I don't really feel that it's "friendly" when I undergo a third-degree about the groceries I bought, what I plan to eat for dinner or how I plan to cook it. I also don't care very much if you approve my choice of grocery products or if you congratulate me on my money-saving shopping style.

In fact, I actually have enough of a life that you don't have to provide my sense of community or neighborhood.

I'll be nice to you and give one-word answers to your questions, just in care your manager is watching, but now you know that I know that it's a meaningless ruse. My question for you: Do you know it's a meaningless ruse?

Saturday, July 08, 2006

Oh, by the way

There a new Onion Dome posted.

I'd give it an "ehh"

We went to see Superman last evening. We started on a lark to see the new pirate movie, but once at the theatre, we realized that only the hardcore would be seeing the pirate movie last night.

So we and about five others watched Superman.
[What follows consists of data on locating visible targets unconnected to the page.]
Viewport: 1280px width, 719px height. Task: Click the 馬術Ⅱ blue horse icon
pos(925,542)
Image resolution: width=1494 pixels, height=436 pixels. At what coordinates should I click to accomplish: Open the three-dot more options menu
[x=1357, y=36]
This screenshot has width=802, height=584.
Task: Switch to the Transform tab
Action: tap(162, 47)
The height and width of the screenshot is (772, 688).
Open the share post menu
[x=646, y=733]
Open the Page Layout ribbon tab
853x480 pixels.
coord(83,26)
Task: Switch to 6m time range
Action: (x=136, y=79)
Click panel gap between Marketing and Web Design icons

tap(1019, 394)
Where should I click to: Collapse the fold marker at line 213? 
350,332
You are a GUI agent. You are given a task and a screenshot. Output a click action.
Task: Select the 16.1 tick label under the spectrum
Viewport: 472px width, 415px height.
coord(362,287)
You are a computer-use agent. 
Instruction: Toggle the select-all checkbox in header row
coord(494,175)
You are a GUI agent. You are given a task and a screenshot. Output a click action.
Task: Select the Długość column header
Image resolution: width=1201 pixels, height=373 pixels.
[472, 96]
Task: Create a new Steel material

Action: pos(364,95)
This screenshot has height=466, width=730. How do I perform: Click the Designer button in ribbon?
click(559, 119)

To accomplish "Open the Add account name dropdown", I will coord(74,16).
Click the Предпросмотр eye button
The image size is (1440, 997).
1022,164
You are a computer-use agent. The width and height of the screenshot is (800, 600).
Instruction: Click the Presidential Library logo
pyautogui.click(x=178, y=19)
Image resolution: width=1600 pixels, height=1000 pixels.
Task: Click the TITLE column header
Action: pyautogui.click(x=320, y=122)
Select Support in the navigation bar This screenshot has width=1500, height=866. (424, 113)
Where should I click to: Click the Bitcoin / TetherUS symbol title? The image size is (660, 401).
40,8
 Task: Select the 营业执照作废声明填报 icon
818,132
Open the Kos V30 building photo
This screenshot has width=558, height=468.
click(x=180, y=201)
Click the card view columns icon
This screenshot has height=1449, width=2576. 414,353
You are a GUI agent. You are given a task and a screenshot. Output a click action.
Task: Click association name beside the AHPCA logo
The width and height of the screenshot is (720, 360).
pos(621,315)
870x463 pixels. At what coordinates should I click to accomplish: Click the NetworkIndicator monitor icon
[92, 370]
I'd been hearing all the hype leading up to it: Is Superman a Christ figure? or an Anti-Christ figure? Tales of English churchmen teaching their little Sunday school charges about the Bible through the Superman movie (I suspect their Sunday school charges are about as scarce as the moviegoers last night, but good luck to them.) You could see "Christ-image" dotting the film like refrigerator magnets -- but they never got to the essence of the story, and it was never quite clear what the essence of the story was, exactly.

What I loved about the old Superman movies with Christopher Reeve, may he rest in peace, was the sense of the romp, the big-screen comic book. This one seemed to be going for the big-screen TV show, down to including the TV theme as a motif in the opening music and Perry White's intonation on "Great Caesar's ghost!"

That would offer one possible explanation of why Superman/Clark Kent was so wooden. Brandon Routh is an appealing kid, but the Christopher Reeve legacy seemed to weigh heavy upon him. He seemed to be playing Christopher Reeve as Superman. And at times I'm not sure it actually was Brandon Routh. Some of the flight scenes looked like they had been staged by Pixar, and a CGI Brandon Routh was doing the flying. (And what's with that curl in the middle of Superman's forehead? It never moved in the wind.)

But there was a constant weight of ponderousness, as if the writers wanted us to be -- what? -- enlightened? There was no substance, just the voice of Marlon Brando uttering vaguely Biblish platitudes about human potential. We deserved Superman because we were so -- could be so -- good. Well, whatever. I liked the fact that people, with their inadequate medical facilities, did what they could to help Superman, and if they had wanted to wrap something profound in a Superman story, it might have been something more along the lines of "even Superman needs help sometimes" -- which, come to think of it, was a theme of the old Superman III.

Up next: Ingmar Bergman directs the next installment -- Three Scenes from Superman Eating Wild Strawberries.